• [WHAT THE TASK REQUIRES] Every line from the one with "Task: Click the" through the end of the entries below must be retyped exactly, and only those lines. The pictures are not part of the copy.

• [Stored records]
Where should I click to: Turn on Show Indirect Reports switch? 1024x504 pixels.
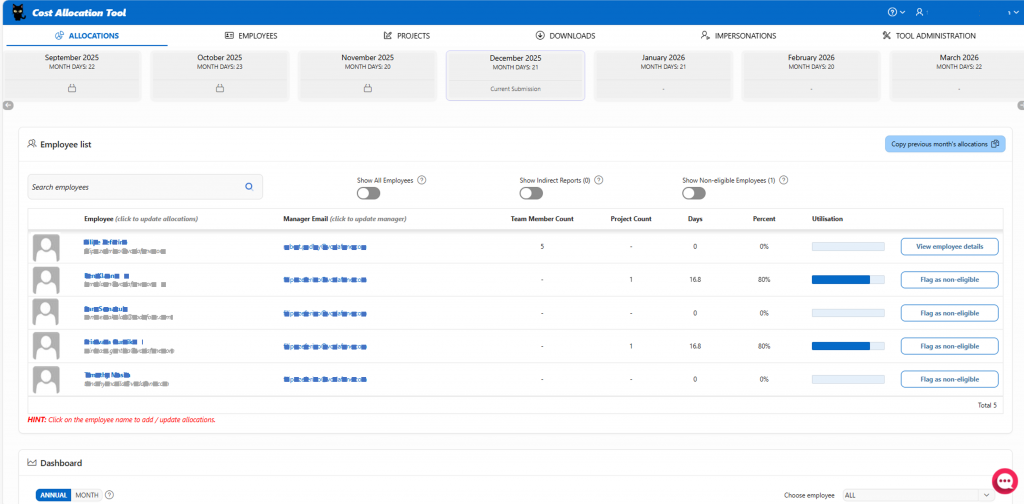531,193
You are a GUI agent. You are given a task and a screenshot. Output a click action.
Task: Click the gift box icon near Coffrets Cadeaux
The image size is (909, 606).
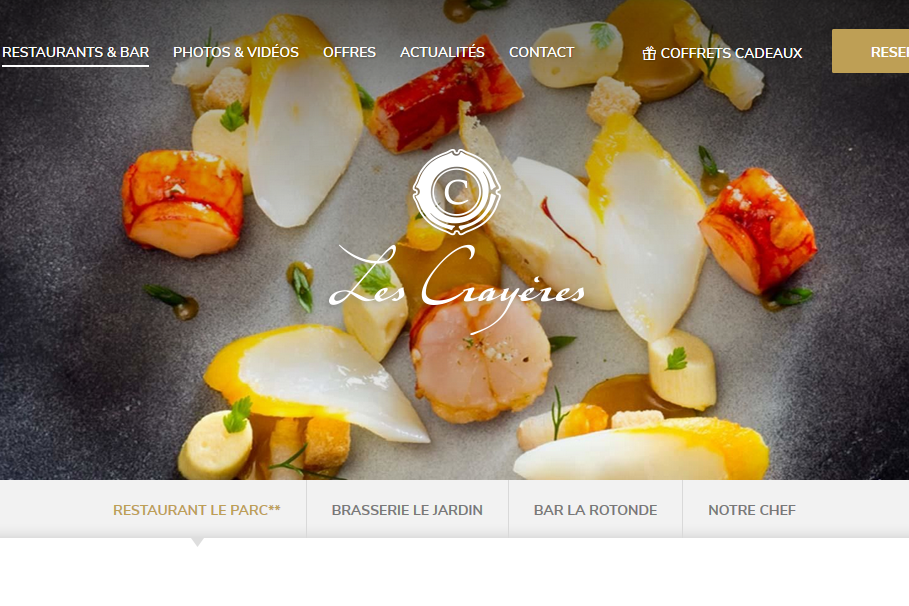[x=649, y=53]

• [RESULT]
Task: Click the gift box icon near Coffrets Cadeaux
The image size is (909, 606).
[x=649, y=53]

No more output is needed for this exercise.